Deze periode van drie en een half jaar interneringskamp in Noord-Sumatra, waarin de kinderen gescheiden worden van hun vader en zelfs een keer een jaar van hun moeder, wordt door Groenhart minutieus beschreven aan de hand van boeken, documenten, brieven, foto’s, dagboeken en andere getuigenissen en gesprekken.
Opmerkelijk is dat Goedharts beschrijving zakelijk en emotieloos blijft. Ook wanneer zij citeert uit de boeken die Mischa de Vreede zelf geschreven heeft over deze periode. (O.a. Waar ik mee leef (1995). Mijn reis (1981).)
Over het weerzien aan het eind van de oorlog schrijft Mischa: ‘Ik zag mijn moeder gearmd met een vreemdeling met een ontbloot bovenlijf op ons toe lopen. Dat zal onze vader wel wezen, zei ik tegen mijn broer.’ ‘Ernst had zijn vrouw en kinderen drie jaar niet gezien.’
Daarna volgt de repatriëring van het gezin De Vreede naar Nederland. Mangalaan 27 begint met dit inschepen op stoomschip de Tjisadane naar Amsterdam. ‘Zij waren de nummers 898-902. Ernst, Leny en hun drie kinderen: Erik, Mischa en Matthijs.’
‘Ernst was de predikant voor de hervormden op zee. Ernst stond aan de reling en zag hoe zijn bagage aan boord getakeld werd. Veel was het niet, hij had alleen nog een koffer met wat boeken en wat zilver. Maar het belangrijkste, zijn vrouw en zijn drie kinderen, zij waren gespaard gebleven. Hij klaagde niet (…).’
Het boek eindigt met dezelfde blik van Ernst naar zijn bagage: ‘Daar kwam zijn koffer met zijn dierbaarste boeken die de oorlog hadden overleefd. Een volgend moment zag Ernst zijn boeken in zee vallen. Die zouden daar voorgoed achterblijven.’
Ruim eenentwintig jaar onderweg geweest
Mangalaan 27 geeft een nauwkeurig, interessant en zeer informatief beeld van het leven van het predikantengezin De Vreede in de periode 1925 – 1946 in Nederlands-Indië. Vooral de sfeer weet Groenhart goed te treffen mede ook dankzij de vele brieven die zij onverkort heeft overgenomen. De brief die Ernst schrijft aan zijn schoonouders na het overlijden van zijn vrouw is een juweeltje van prachtig proza uit die tijd.
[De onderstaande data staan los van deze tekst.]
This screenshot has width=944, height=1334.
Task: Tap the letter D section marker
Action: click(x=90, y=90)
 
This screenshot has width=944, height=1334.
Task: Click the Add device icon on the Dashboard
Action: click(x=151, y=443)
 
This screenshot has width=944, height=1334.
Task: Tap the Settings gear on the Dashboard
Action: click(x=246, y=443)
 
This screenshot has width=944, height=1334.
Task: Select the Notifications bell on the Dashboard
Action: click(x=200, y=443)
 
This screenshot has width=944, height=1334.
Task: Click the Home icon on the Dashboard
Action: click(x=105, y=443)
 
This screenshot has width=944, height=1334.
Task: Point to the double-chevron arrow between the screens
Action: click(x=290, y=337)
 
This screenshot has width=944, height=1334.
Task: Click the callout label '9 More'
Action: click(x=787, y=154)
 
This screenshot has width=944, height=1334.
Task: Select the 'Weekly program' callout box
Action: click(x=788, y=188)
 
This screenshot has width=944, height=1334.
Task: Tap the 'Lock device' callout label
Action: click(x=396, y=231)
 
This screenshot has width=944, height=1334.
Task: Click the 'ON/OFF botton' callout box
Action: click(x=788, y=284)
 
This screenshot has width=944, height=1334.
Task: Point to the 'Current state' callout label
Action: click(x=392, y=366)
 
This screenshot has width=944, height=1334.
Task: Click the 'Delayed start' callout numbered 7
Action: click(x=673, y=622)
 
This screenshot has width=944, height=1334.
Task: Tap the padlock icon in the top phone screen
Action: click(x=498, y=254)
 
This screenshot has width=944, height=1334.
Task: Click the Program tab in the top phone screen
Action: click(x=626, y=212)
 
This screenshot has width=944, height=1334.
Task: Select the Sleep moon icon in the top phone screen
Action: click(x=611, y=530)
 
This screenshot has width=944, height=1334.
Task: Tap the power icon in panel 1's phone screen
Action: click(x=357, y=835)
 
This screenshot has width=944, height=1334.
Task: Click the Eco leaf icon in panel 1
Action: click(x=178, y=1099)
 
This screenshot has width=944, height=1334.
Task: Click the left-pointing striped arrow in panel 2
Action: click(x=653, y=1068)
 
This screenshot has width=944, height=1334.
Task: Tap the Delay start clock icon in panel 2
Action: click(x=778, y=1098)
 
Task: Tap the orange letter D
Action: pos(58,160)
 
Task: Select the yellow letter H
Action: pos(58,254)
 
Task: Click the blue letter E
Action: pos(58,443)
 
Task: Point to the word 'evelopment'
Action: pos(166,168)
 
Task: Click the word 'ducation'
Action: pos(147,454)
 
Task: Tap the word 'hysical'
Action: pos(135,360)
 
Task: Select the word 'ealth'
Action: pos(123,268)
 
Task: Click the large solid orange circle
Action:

Daarbij geeft het boek ook een goed beeld van het Nederlands-Indië dat veel Nederlanders die er niet door familie of kennissen direct mee te maken hebben gehad, eigenlijk nauwelijks kennen. Het standsverschil tussen de inlanders en de zendelingen is, naar onze huidige maatstaven, schrijnend.
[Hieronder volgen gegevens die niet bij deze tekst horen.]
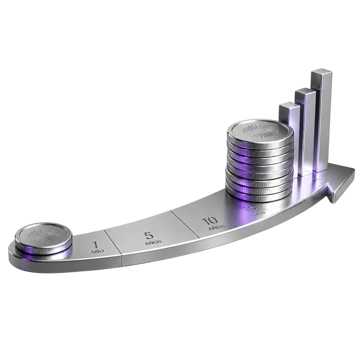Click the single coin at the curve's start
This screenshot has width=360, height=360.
click(43, 239)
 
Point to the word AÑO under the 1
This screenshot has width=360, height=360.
click(97, 251)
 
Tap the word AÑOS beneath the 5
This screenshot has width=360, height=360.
click(154, 242)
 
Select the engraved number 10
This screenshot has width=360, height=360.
click(209, 221)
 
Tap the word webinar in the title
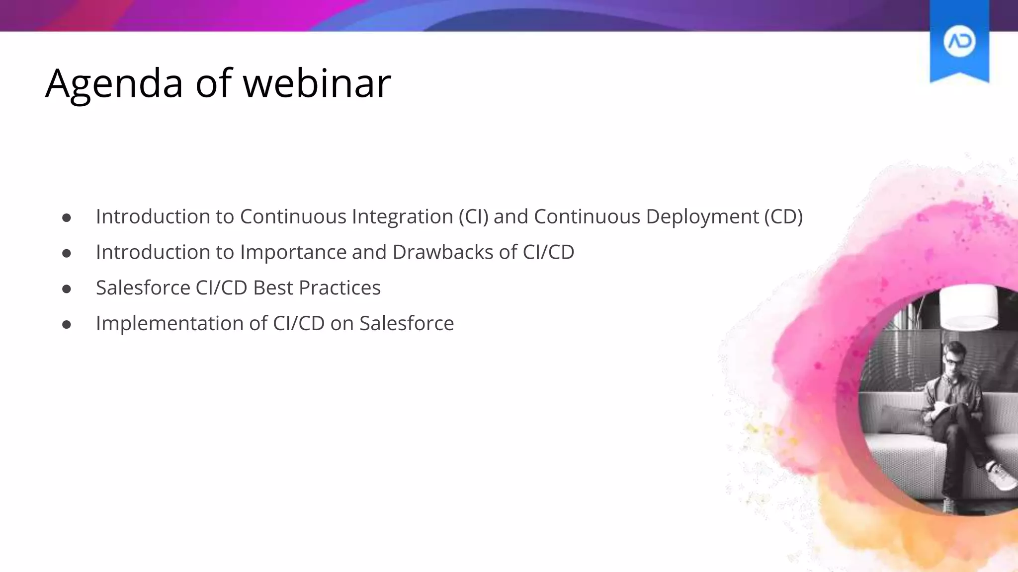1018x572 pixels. pyautogui.click(x=317, y=83)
Groenhart heeft veel onderzoekswerk verricht. Uit de beschrijvingen van de eilanden, de vele plaatsen en plekken die zij beschrijft, is het duidelijk dat zij er zelf is geweest. In haar uitgebreide epiloog schrijft ze dat zij gestaan heeft op de ferry met hetzelfde uitzicht als Ernst en Henny hadden bij hun aankomst op Ambon. En dat zij zelfs gecontroleerd heeft of er nu nog steeds water zat in de tampajang op de berg Sirimau. (Ja!)
De zakelijke en emotieloze schrijfstijl wordt enerzijds veroorzaakt door de vele brieven en documenten. Het zijn weliswaar prachtige voorbeelden van het Nederlandse taalgebruik en ook van de voorgeschreven etiquette uit die tijd, maar de mensen komen er niet echt door tot leven. Anderzijds is de historische informatie die Goedhart toevoegt over Nederlands Indië en het zendelingswerk interessant maar te gedetailleerd. Het lezen wordt daardoor op den duur wat moeizaam.